Document#

A document is an individual piece of content that can be indexed and retrieved by from your search engine. Documents are a representation of your content that is stored in Silverstripe Search. Only content added into documents will be available to search on.

A document is made up of fields which have a key and a value. The key is the name of the field and this is the same for all documents within the engine. A field’s value represents the unique content of the document. For example your documents might have a key called title which you use to store the title of your pages such as “Home Page”, “About Page” etc. An example document could look like:

Field key Field value
titleHome Page
contentWelcome to the home page
url/
date_published2024-07-17 10:00:00

Giving your documents a structure like this, combined with a schema, allows you to use the full power of Silverstripe Search. In the above example, having a date_published allows you to create a search for all documents published after a certain date.

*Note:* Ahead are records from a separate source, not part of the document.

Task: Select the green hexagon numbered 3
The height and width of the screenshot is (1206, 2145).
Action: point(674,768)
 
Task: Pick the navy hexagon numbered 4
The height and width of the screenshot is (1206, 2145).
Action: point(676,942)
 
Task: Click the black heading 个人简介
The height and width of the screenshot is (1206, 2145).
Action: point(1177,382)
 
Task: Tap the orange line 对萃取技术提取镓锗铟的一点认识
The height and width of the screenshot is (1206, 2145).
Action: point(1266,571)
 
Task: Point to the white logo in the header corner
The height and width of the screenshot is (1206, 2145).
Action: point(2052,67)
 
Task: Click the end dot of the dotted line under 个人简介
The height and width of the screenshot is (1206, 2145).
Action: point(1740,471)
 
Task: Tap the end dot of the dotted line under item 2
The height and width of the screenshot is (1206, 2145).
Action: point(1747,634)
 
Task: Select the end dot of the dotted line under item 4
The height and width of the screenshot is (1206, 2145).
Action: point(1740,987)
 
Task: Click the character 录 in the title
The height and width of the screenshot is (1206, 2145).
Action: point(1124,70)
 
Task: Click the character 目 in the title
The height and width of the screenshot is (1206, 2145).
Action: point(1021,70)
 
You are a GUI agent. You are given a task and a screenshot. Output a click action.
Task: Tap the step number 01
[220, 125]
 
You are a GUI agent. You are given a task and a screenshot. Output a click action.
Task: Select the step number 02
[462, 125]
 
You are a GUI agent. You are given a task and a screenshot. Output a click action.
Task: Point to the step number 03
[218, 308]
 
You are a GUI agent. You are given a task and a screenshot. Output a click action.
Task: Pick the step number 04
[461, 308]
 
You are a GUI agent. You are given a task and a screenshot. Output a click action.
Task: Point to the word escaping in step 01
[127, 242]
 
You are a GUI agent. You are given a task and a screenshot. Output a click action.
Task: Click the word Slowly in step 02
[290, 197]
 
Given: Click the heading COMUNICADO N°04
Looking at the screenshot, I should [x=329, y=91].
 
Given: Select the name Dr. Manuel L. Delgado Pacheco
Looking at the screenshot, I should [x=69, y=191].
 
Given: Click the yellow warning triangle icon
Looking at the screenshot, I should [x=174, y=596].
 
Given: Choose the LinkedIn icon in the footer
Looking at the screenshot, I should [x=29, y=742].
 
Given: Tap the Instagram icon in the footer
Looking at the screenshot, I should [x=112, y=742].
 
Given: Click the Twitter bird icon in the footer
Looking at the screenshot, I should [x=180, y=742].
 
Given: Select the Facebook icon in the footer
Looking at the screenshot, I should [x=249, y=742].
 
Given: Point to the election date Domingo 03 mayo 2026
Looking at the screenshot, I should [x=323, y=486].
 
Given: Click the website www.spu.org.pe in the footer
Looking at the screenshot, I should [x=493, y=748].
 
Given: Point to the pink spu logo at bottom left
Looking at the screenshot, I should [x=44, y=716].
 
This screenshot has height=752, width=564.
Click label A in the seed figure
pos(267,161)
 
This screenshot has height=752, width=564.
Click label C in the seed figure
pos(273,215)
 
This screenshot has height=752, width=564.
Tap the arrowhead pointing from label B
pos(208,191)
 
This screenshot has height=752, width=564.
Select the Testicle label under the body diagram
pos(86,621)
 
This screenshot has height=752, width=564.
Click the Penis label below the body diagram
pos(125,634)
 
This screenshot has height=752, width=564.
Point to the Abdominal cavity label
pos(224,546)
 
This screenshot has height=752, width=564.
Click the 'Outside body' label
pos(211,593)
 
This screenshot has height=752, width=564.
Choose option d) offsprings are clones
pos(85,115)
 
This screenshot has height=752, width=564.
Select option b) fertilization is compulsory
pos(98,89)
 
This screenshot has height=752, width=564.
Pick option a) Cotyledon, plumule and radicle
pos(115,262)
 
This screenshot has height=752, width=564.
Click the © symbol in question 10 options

Documents are added to an Engine programmatically, find out more in the Developer's guide.

Files#

Silverstripe Search can search files such as PDF (.pdf) and Microsoft Office (.docx) documents. To do this it extracts the file content into a Silverstripe Search Document. You can send the file, with the help of a developer, in a special binary type field called \_attachment. The service will then extract the content it can process and put in the body field. There is a 15MB limit on file size.

TIP

File content extraction is only supported on Tiers with Analyst features. For more information, see Features

Supported file types#

  • .txt
  • .py
  • .rst
  • .html
  • .markdown
  • .json
  • .xml
  • .csv
  • .md
  • .ppt
  • .rtf
  • .docx
  • .odt
  • .xls
  • .xlsx
  • .rb
  • .paper
  • .sh
  • .pptx
  • .pdf
  • .doc